Preservatives are needed to prolong shelf life and to stop bacteria from growing especially in a hot and steamy bathroom environment, but Parabens are concerning because scientific studies suggest they can disrupt hormones in the body and can increase the risk of cancer.
I found the replacements to be alarming: methylisothiazolinone and methychloroisothiazoline are preservatives which have been linked to lung toxicity and possibly neurotoxicity. And the antimicrobial DMDM Hydantoin, is a Formaldehyde releaser. (Formaldehyde is used to preserve corpses.) The International Agency for Cancer Research has classified it as a human carcinogen.

The ubiquitous in face creams,
Polyethylene glycols (Pegs), make ingredients, good or bad, absorbed faster into deeper parts of the skin, and can also reduce the skin’s moisture levels and speed up skin ageing.

I have stopped looking, I can’t afford to throw out any more personal care products :laughing:

3 Likes

It’s called Puffery and as long as it doesn’t go too far it is perfectly legal just in my opinion immoral at the least and I would like it to be cut down to much less puffery to remain legal.

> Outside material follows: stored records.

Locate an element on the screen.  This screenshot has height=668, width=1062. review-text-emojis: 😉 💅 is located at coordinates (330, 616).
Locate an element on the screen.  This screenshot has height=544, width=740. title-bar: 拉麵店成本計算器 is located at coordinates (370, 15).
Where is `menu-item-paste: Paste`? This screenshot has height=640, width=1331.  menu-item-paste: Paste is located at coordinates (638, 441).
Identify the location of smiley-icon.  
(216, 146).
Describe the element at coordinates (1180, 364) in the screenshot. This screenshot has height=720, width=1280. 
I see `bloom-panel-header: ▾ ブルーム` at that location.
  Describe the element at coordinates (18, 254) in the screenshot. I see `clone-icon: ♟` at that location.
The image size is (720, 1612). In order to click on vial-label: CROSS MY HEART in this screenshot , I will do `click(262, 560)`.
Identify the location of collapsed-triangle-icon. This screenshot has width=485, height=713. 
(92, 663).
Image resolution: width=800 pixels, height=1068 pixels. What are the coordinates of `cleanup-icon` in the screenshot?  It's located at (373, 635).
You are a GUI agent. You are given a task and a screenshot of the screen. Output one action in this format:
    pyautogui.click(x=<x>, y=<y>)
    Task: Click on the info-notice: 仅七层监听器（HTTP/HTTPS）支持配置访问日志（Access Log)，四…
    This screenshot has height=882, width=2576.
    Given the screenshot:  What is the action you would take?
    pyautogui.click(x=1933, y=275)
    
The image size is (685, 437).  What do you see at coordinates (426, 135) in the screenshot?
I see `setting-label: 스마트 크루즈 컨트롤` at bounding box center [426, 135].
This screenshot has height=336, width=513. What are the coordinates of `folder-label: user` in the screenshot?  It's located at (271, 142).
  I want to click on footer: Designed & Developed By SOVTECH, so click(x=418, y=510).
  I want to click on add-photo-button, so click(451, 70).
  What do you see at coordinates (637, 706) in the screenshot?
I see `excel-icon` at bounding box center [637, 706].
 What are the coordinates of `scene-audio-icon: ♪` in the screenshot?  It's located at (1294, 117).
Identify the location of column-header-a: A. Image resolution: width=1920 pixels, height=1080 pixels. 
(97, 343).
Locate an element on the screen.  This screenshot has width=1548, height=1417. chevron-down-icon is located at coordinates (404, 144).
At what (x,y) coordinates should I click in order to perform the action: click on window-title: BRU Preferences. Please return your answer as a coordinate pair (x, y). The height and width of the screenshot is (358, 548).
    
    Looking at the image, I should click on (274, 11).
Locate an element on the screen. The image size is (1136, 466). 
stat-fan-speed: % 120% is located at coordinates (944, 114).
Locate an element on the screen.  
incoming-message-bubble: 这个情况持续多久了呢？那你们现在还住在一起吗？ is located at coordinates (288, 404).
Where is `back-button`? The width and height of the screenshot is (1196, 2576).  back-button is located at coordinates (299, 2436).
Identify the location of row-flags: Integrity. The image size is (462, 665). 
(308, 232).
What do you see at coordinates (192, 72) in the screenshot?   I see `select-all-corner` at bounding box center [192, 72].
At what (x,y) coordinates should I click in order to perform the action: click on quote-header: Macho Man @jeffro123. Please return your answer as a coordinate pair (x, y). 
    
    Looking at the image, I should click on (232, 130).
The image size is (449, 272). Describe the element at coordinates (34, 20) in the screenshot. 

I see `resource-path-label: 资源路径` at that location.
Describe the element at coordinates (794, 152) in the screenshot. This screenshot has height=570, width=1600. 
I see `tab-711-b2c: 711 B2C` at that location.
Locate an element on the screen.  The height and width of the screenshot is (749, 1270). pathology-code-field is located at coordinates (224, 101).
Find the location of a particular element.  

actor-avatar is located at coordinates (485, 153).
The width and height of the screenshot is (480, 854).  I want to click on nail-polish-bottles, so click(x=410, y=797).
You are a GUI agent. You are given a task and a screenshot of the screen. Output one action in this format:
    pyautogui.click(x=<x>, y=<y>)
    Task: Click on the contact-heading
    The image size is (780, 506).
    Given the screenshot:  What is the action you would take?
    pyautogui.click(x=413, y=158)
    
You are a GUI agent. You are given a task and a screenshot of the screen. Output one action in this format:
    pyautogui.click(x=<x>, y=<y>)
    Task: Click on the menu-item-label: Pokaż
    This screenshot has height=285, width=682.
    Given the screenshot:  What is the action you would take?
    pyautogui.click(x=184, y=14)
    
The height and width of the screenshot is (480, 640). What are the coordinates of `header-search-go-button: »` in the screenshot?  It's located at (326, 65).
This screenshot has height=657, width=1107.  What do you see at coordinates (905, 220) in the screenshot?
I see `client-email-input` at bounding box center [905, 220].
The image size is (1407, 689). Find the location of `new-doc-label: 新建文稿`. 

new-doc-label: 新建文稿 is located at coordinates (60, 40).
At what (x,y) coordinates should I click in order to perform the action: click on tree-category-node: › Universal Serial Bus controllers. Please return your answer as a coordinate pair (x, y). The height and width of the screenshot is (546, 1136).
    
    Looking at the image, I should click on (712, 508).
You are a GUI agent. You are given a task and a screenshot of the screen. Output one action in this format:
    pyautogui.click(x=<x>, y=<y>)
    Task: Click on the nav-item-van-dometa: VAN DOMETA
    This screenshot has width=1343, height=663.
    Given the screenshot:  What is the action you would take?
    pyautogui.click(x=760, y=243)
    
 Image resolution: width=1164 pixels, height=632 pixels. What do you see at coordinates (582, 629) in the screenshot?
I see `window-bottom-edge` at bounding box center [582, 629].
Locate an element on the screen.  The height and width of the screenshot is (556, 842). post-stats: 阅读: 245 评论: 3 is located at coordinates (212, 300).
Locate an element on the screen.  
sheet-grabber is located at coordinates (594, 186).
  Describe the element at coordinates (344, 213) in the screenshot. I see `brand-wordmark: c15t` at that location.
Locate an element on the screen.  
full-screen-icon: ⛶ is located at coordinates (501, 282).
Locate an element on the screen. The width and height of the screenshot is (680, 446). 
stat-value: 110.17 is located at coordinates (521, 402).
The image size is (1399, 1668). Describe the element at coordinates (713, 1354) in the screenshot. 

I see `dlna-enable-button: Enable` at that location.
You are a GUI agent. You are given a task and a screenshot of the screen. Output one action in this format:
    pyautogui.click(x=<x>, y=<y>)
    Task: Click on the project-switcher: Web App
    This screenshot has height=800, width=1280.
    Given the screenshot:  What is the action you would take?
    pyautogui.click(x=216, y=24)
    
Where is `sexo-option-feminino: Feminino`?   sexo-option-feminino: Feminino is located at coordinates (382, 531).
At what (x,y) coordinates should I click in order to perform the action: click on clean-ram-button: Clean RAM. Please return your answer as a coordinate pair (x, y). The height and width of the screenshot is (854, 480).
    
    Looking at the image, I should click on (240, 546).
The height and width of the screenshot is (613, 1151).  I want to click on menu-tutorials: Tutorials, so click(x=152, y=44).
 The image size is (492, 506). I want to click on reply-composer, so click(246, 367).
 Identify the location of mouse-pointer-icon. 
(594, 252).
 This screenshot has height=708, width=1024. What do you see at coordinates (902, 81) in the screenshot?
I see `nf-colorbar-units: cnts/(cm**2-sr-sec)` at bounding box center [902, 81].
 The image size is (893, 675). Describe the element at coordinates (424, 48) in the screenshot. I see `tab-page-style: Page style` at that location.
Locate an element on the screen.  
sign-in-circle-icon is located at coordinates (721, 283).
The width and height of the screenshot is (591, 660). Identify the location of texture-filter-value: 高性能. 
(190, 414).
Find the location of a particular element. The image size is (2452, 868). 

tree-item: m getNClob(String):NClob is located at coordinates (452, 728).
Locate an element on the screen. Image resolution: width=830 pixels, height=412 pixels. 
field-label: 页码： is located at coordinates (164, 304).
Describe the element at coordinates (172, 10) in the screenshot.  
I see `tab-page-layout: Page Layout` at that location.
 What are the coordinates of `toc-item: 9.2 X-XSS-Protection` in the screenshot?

We have a topic about it on this site

3 Likes

While I am now 82 and retired from being a chemist, not in formulating cosmetics, I am fairly aware of ingredients etc.
Shampoo and toothpaste are designed to clean and therefore need surfactants to do the job. They are only in contact with your skin for a short time but if you find you have a reaction change product. It might not be that ingredient but a combination.
Re preservatives they need to be “poisonous “ to do their job. They are there in such minute quantities and you use so little ‘Don’t worry’. You would prefer there not be mould growth.
Don’t throw out, use in min amounts to do the job or use for hand cleaner. Yes, stop reading ingredients if they worry you. If you Google virtually anything just about everything causes cancer etc, but in what concentration etc.
What I find interesting is that even the high $ products have many of the same ingredients (because they work), often hidden with lots of non cleaning additives but the cost of ingredients is virtually nothing compared to the selling price.

6 Likes

I have noticed that too.
But a few of the very expensive ones have Caviar extract :laughing::laughing:

2 Likes

Why don’t they just call it fish egg stuff?

Is it really stuff from a sturgeon?
Unless the labelling is very concise it might just be fats or fish oil extracted from mullet caught near the local sewage outflow!! :roll_eyes:

‘Uranium or plutonium enriched cream’ might also be a big seller for that lingering afterglow. :rofl::rofl::rofl:

4 Likes

I’ve come accross some of the preservatives approved by the ACO such as Naticide, Ascorbic acid, Grapefruit seed oil…why not use those if they do a good job as preservatives?